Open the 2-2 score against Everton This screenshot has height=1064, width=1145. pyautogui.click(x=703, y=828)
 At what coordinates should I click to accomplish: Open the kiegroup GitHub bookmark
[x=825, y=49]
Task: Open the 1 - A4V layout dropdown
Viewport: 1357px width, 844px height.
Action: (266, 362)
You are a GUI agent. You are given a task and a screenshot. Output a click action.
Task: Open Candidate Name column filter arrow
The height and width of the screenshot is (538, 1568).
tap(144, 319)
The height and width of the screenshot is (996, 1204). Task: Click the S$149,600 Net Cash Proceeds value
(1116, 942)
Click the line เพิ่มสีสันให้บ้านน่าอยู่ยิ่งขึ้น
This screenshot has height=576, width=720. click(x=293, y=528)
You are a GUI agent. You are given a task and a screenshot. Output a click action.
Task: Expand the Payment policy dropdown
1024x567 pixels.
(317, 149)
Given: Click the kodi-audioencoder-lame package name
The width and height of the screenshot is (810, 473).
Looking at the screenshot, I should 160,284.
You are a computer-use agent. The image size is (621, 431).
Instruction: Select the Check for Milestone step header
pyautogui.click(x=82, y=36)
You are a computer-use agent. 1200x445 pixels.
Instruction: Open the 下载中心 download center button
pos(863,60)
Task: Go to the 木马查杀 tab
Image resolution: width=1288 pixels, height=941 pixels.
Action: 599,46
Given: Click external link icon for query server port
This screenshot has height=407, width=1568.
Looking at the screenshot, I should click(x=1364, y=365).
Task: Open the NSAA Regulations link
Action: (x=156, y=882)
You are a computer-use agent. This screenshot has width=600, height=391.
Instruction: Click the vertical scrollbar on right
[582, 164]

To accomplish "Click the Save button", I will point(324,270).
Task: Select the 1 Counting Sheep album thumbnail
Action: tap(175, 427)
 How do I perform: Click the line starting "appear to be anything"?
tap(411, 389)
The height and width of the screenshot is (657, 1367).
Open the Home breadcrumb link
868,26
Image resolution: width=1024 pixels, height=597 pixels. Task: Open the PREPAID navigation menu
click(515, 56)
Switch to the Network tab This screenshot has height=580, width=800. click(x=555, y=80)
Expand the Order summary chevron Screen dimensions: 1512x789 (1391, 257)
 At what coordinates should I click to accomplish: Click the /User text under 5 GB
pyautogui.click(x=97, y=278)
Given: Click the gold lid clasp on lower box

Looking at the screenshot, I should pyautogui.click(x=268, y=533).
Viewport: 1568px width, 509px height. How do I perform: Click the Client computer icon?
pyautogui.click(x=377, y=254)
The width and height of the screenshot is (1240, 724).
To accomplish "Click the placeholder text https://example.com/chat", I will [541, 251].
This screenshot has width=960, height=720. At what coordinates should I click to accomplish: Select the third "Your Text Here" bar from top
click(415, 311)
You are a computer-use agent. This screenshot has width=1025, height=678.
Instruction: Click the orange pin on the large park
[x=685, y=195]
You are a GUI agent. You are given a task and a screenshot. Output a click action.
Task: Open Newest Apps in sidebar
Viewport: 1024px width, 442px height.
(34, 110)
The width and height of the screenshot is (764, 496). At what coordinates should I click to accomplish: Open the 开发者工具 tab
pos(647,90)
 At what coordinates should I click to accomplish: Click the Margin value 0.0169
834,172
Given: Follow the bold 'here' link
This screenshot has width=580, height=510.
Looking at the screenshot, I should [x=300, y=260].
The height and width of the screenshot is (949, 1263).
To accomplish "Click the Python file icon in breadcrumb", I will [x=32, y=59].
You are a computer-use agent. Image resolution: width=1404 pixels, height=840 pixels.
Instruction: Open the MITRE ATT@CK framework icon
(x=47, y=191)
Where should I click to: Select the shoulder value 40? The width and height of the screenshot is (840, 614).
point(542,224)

= = = = =

Without skipping a line, print the listing once more exactly.

▶ **RESULT BELOW**:
Open the 2-2 score against Everton This screenshot has height=1064, width=1145. pyautogui.click(x=703, y=828)
 At what coordinates should I click to accomplish: Open the kiegroup GitHub bookmark
[x=825, y=49]
Task: Open the 1 - A4V layout dropdown
Viewport: 1357px width, 844px height.
Action: (266, 362)
You are a GUI agent. You are given a task and a screenshot. Output a click action.
Task: Open Candidate Name column filter arrow
The height and width of the screenshot is (538, 1568).
tap(144, 319)
The height and width of the screenshot is (996, 1204). Task: Click the S$149,600 Net Cash Proceeds value
(1116, 942)
Click the line เพิ่มสีสันให้บ้านน่าอยู่ยิ่งขึ้น
This screenshot has height=576, width=720. click(x=293, y=528)
You are a GUI agent. You are given a task and a screenshot. Output a click action.
Task: Expand the Payment policy dropdown
1024x567 pixels.
(317, 149)
Given: Click the kodi-audioencoder-lame package name
The width and height of the screenshot is (810, 473).
Looking at the screenshot, I should 160,284.
You are a computer-use agent. The image size is (621, 431).
Instruction: Select the Check for Milestone step header
pyautogui.click(x=82, y=36)
You are a computer-use agent. 1200x445 pixels.
Instruction: Open the 下载中心 download center button
pos(863,60)
Task: Go to the 木马查杀 tab
Image resolution: width=1288 pixels, height=941 pixels.
Action: 599,46
Given: Click external link icon for query server port
This screenshot has height=407, width=1568.
Looking at the screenshot, I should click(x=1364, y=365).
Task: Open the NSAA Regulations link
Action: (x=156, y=882)
You are a computer-use agent. This screenshot has width=600, height=391.
Instruction: Click the vertical scrollbar on right
[582, 164]

To accomplish "Click the Save button", I will point(324,270).
Task: Select the 1 Counting Sheep album thumbnail
Action: tap(175, 427)
 How do I perform: Click the line starting "appear to be anything"?
tap(411, 389)
The height and width of the screenshot is (657, 1367).
Open the Home breadcrumb link
868,26
Image resolution: width=1024 pixels, height=597 pixels. Task: Open the PREPAID navigation menu
click(515, 56)
Switch to the Network tab This screenshot has height=580, width=800. click(x=555, y=80)
Expand the Order summary chevron Screen dimensions: 1512x789 (1391, 257)
 At what coordinates should I click to accomplish: Click the /User text under 5 GB
pyautogui.click(x=97, y=278)
Given: Click the gold lid clasp on lower box

Looking at the screenshot, I should pyautogui.click(x=268, y=533).
Viewport: 1568px width, 509px height. How do I perform: Click the Client computer icon?
pyautogui.click(x=377, y=254)
The width and height of the screenshot is (1240, 724).
To accomplish "Click the placeholder text https://example.com/chat", I will [541, 251].
This screenshot has width=960, height=720. At what coordinates should I click to accomplish: Select the third "Your Text Here" bar from top
click(415, 311)
You are a computer-use agent. This screenshot has width=1025, height=678.
Instruction: Click the orange pin on the large park
[x=685, y=195]
You are a GUI agent. You are given a task and a screenshot. Output a click action.
Task: Open Newest Apps in sidebar
Viewport: 1024px width, 442px height.
(34, 110)
The width and height of the screenshot is (764, 496). At what coordinates should I click to accomplish: Open the 开发者工具 tab
pos(647,90)
 At what coordinates should I click to accomplish: Click the Margin value 0.0169
834,172
Given: Follow the bold 'here' link
This screenshot has width=580, height=510.
Looking at the screenshot, I should [x=300, y=260].
The height and width of the screenshot is (949, 1263).
To accomplish "Click the Python file icon in breadcrumb", I will [x=32, y=59].
You are a computer-use agent. Image resolution: width=1404 pixels, height=840 pixels.
Instruction: Open the MITRE ATT@CK framework icon
(x=47, y=191)
Where should I click to: Select the shoulder value 40? The width and height of the screenshot is (840, 614).
point(542,224)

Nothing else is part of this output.